**RECORDS**
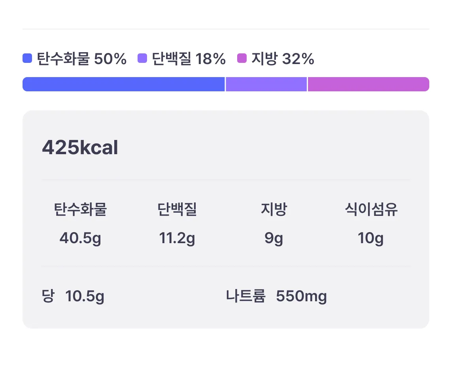Click the pink fat bar segment
The image size is (453, 376).
(368, 84)
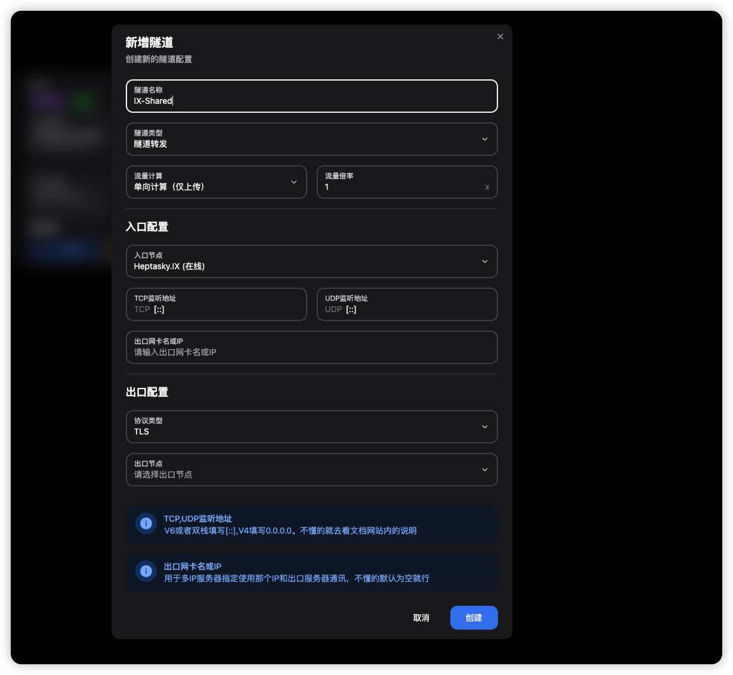This screenshot has width=733, height=675.
Task: Click the TCP监听地址 input field
Action: [x=227, y=309]
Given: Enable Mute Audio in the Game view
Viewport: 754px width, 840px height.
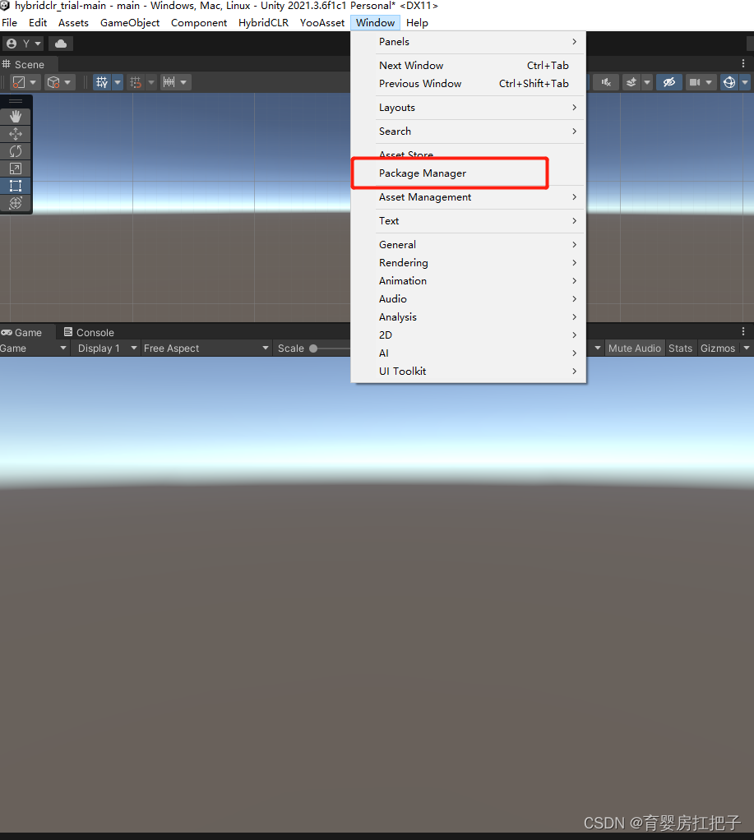Looking at the screenshot, I should [x=634, y=348].
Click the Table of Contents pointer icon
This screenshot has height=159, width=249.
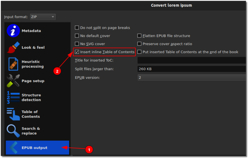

**WORK TASK**
Give back exactly the lines from the line with "Given: Enable Mute Audio in the Game view" through the end of the material above, and omit every picture.

**PROBLEM SOLUTION**
Given: Enable Mute Audio in the Game view
Viewport: 754px width, 840px height.
Looking at the screenshot, I should [x=634, y=348].
Click the Table of Contents pointer icon
This screenshot has height=159, width=249.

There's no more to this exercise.